The Police can stop and breath-test you at any time if they suspect you have been drinking or taking drugs. They can also test any driver at a breath testing checkpoint. It is against the law to leave if you are being tested.

The Police can use the following tests to see whether you’ve exceeded the legal alcohol or drug limits:

  • passive breath test - this test is done with a device that measures breath alcohol.  
  • breath screening test - this is another breath test using machine analysis

      
If you fail or refuse either of the above tests, you will be required to take one of the evidential tests:

  • evidential breath test - this test can be used as evidence in court. It is done using a more accurate machine either at a police station or a mobile breath-testing station.

You can choose to undergo a blood test after a positive evidential breath test. If you do, the results of the evidential breath test cannot be used as evidence in court -  the blood test results will be used instead. If you refuse to take an evidential breath test, you will be required to take an evidential blood test.
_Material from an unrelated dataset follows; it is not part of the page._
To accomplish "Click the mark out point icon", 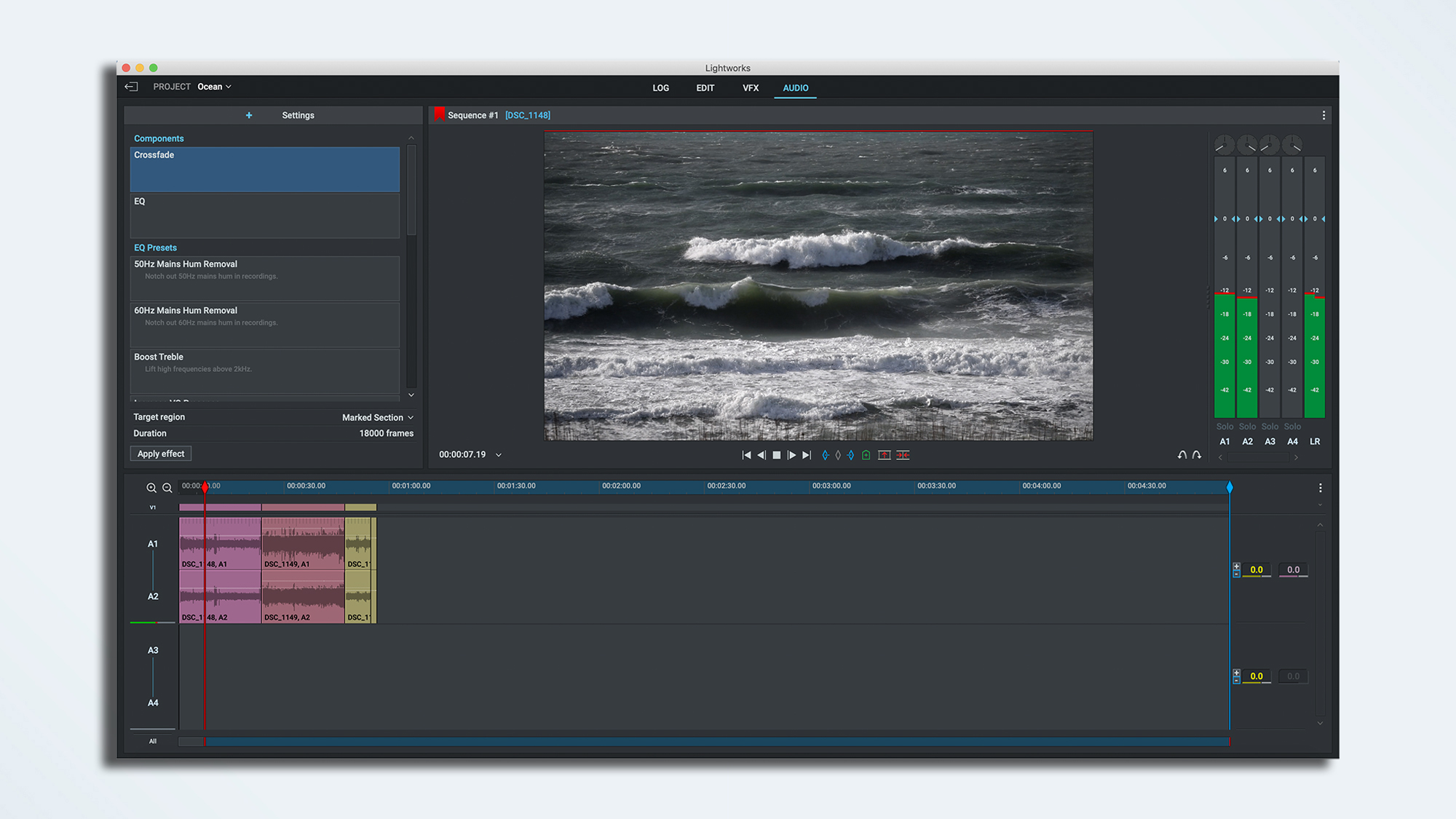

You may also be required to take an evidential blood test if no evidential breath testing device is available.

  • An evidential blood test - is given by a doctor or nurse and can be used as evidence in court.

You will also have to:

  • hand over the keys to your vehicle, if asked by a police officer 
  • go with a police officer, if required

You have the right to ask to do the blood test if an evidential breath test shows you are over the legal limit. It is also your right to talk to a lawyer after a breath screening test and before an evidential breath or blood test.

See our information about your rights and the police.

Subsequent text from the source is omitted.